"Unicode can't decode error" when trying to import data

I tried to use BeautifulSoup to import my Steam Purchase History, which I had loaded and then saved as a local html file, into Python. This resulted in the error:

SyntaxError: (unicode error) 'unicodeescape' codec can't decode bytes in position 2-3: truncated \UXXXXXXXX escape

I then highlighted the entire table in the browser with the cursor and copied into Microsoft Excel Online and then copied that into LibreOffice and then saved it as a CSV file. I tried to import the csv file using Pandas but I still got the exact same error as before:

SyntaxError: (unicode error) 'unicodeescape' codec can't decode bytes in position 2-3: truncated \UXXXXXXXX escape

So it seems to be there probably was nothing wrong with my Pandas code nor my BeautifulSoup code but perhaps some setting or property or maybe some library or codec i need to add.

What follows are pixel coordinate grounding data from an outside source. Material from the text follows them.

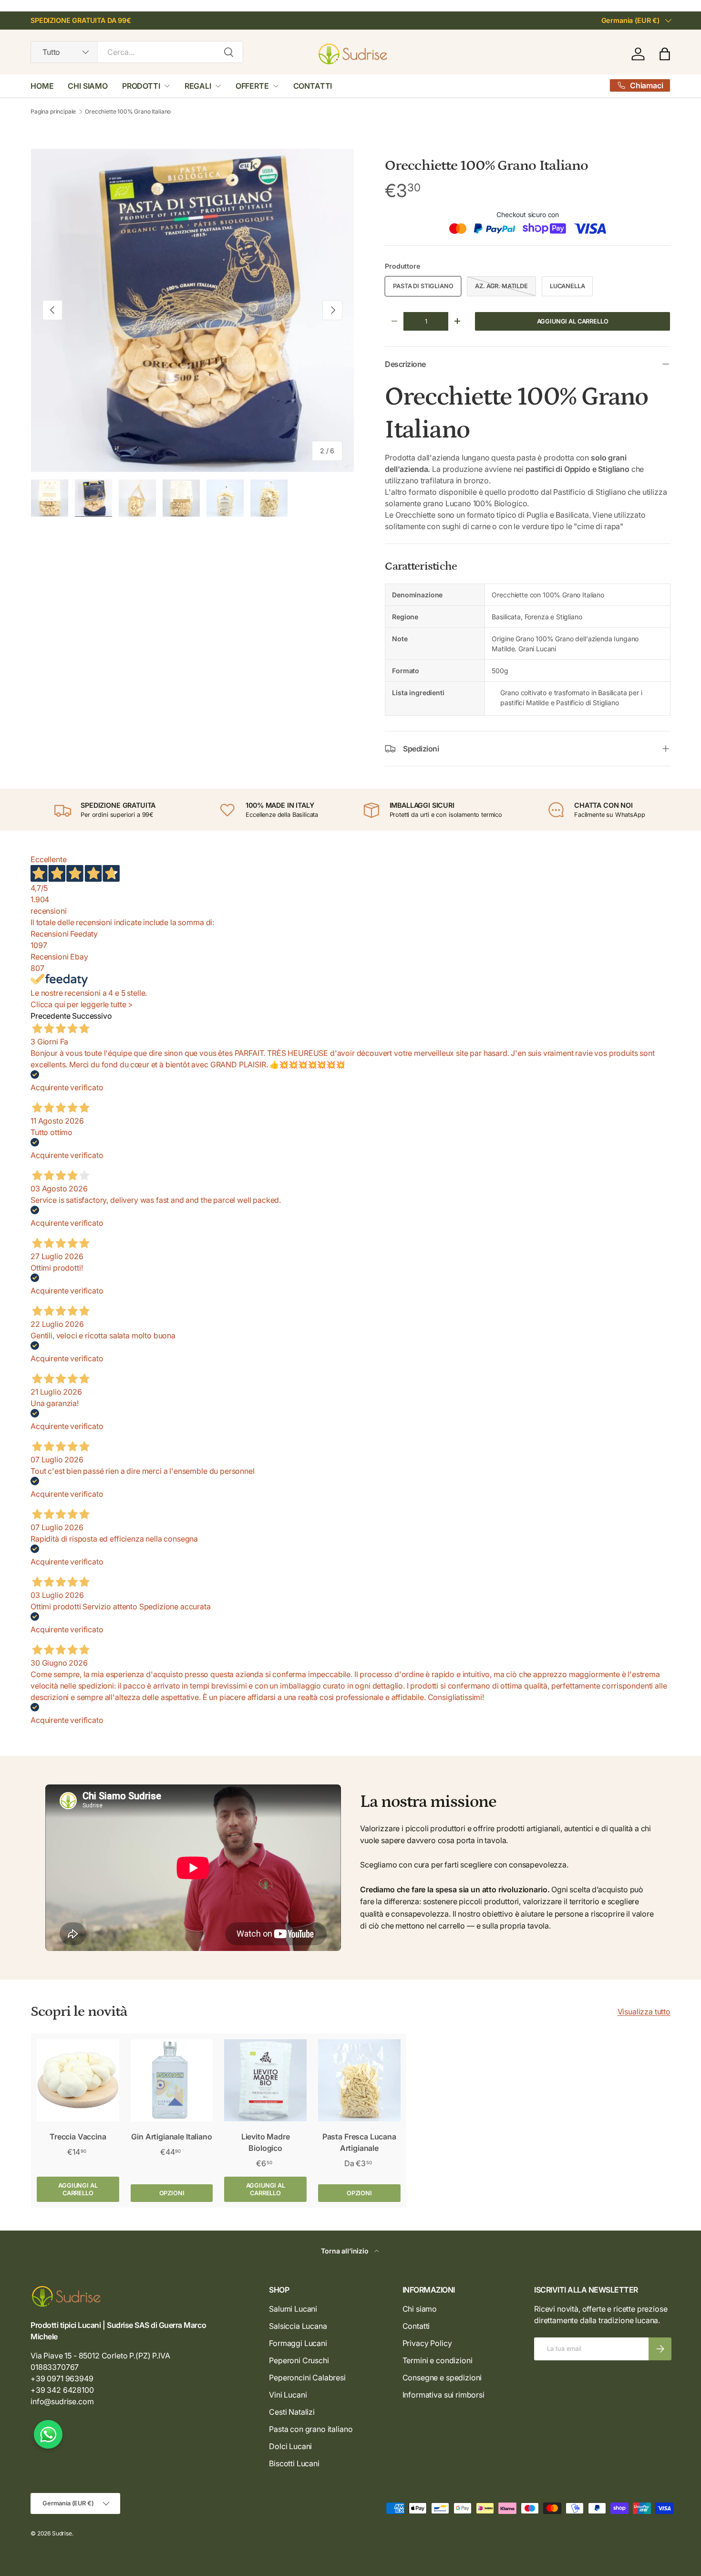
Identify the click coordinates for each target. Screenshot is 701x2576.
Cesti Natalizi (292, 2412)
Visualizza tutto (644, 2011)
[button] (664, 53)
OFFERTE (252, 86)
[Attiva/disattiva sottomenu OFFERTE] (275, 86)
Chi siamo (419, 2309)
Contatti (416, 2326)
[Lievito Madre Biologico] (265, 2080)
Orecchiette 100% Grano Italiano (128, 112)
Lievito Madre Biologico (265, 2142)
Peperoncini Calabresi (307, 2377)
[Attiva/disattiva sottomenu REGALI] (218, 86)
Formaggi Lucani (298, 2343)
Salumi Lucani (293, 2309)
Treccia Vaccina (78, 2136)
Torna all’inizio (345, 2251)
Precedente (50, 1016)
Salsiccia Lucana (298, 2326)
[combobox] (137, 52)
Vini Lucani (288, 2394)
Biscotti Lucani (294, 2463)
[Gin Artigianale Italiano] (172, 2080)
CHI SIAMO (88, 86)
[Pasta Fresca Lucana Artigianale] (359, 2080)
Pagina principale (53, 112)
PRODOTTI (141, 86)
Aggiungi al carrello (572, 321)
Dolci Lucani (290, 2446)
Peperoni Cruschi (299, 2360)
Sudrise (62, 2533)
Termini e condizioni (437, 2360)
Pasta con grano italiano (310, 2429)
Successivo (92, 1016)
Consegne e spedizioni (442, 2377)
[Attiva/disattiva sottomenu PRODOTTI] (167, 86)
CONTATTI (312, 86)
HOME (42, 86)
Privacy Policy (427, 2343)
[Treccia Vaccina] (78, 2080)
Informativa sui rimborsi (443, 2394)
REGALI (198, 86)
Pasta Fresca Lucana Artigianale (359, 2142)
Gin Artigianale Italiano (171, 2136)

Also, I must add that I have already imported a lot of csv files while doing Codecademy projects offline.

I don’t know what to do anymore.

If that’s the error I think it is then it’s one often bites windows users because of the difference in path separators and escape characters. Perhaps the following link could help (one of the first responses if you search for that specific error online)-

2 Likes

Confirmed it had something to do with the file path.

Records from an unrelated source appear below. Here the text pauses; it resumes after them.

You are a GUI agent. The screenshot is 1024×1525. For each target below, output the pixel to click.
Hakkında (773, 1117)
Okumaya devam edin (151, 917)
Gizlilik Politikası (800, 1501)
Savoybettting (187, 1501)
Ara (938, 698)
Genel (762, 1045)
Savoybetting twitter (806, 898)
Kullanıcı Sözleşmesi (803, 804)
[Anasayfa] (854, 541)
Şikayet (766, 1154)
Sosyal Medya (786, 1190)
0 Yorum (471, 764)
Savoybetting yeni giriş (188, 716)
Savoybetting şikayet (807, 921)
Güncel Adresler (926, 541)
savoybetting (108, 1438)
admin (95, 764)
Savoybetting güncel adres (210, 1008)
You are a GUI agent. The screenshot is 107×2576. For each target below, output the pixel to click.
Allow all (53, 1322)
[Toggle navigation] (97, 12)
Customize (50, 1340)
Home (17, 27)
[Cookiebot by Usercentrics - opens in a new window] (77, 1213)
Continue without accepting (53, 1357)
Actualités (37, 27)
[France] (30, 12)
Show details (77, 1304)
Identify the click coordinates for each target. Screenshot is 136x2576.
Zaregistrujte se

Turns out it was the first time ever that I tried to import a csv file that was not in the same folder as the python script. What I did which was causing the error was to copy the entire file path like this:

"C:\Users\myname\Beatifulsoup practice\Steam_History.csv"

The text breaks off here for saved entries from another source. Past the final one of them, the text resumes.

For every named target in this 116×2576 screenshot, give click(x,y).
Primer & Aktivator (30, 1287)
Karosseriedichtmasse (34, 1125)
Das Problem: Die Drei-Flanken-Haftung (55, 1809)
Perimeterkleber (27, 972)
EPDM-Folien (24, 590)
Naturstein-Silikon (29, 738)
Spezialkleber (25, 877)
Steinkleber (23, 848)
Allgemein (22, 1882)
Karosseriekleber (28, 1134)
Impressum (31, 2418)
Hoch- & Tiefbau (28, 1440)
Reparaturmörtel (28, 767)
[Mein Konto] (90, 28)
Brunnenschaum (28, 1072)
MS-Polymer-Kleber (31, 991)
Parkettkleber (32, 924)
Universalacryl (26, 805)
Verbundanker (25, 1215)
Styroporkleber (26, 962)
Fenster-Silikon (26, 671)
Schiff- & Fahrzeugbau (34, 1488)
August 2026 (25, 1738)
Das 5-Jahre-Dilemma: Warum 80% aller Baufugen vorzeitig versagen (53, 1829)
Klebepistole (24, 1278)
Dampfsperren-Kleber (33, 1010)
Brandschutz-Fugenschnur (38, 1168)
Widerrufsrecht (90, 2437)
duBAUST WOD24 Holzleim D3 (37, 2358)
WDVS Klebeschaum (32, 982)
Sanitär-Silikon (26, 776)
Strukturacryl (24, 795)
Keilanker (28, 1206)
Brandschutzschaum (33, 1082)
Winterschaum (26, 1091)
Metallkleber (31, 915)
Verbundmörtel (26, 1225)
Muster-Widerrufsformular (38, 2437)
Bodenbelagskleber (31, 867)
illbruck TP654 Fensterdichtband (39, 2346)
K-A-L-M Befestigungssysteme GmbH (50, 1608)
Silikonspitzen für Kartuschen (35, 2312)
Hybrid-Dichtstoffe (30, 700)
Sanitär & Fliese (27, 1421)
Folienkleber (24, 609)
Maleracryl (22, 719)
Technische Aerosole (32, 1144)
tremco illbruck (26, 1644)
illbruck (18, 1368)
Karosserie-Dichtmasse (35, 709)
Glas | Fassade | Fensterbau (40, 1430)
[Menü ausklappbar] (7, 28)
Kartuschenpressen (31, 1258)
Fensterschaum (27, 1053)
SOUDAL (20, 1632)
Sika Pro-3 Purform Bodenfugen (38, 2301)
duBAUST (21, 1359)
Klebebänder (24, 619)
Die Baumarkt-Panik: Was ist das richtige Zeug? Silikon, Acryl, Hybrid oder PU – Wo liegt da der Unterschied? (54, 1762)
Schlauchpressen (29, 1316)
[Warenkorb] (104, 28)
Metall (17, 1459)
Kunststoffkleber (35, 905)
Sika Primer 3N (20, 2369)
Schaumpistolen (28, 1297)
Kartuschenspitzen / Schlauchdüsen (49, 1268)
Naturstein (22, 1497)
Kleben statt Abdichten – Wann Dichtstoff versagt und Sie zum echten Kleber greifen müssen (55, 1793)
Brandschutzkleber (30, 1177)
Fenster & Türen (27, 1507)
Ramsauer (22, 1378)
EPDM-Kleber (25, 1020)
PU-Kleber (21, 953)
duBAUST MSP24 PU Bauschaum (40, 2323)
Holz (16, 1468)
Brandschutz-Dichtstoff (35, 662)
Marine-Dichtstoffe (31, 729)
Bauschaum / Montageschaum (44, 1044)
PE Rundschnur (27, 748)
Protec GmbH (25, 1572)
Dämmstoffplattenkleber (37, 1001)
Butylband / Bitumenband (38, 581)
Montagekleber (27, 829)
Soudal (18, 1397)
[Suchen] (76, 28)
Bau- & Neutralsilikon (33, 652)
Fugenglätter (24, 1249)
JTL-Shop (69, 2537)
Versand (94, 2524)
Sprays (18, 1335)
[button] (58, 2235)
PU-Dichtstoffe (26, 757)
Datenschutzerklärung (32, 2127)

I was able to import the csv file by putting it in the same directory as the py file
Next thing I will try is to import via BeautifulSoup which seems to be the proper way.
I’m wondering what are the valid and invalid ways to reference a file in Python in Windows

3 Likes

This answer covers a couple of possibilities- https://stackoverflow.com/a/46011113. If you’re looking for something more portable though the pathlib library is worth a look-
pathlib — Object-oriented filesystem paths — Python 3.9.1 documentation

1 Like

On Windows, if you need to import from another directory you can simply escape the backslashes if you want a quick workaround:

C:\\Users\\myname\\BeautifulSoup\\tomato\\data.csv

Looks odd, but it works. :slight_smile:

(Not so sure how this would go down in a production environment, though…)

In the second link, a raw string is mentioned.
Also, I didn’t know that you can use either forward slash or back slash for file paths.
This is new knowledge for me thanks.

1 Like

Confirmed and tested working with Beautiful Soup saved HTML file import.
Had to pass the file path and file encoding as arguments to open() before passing it to BeautifulSoup()
Had to check encoding of file by opening it with Notepad --> Save As --> Inspecting default selected Encoding

1 Like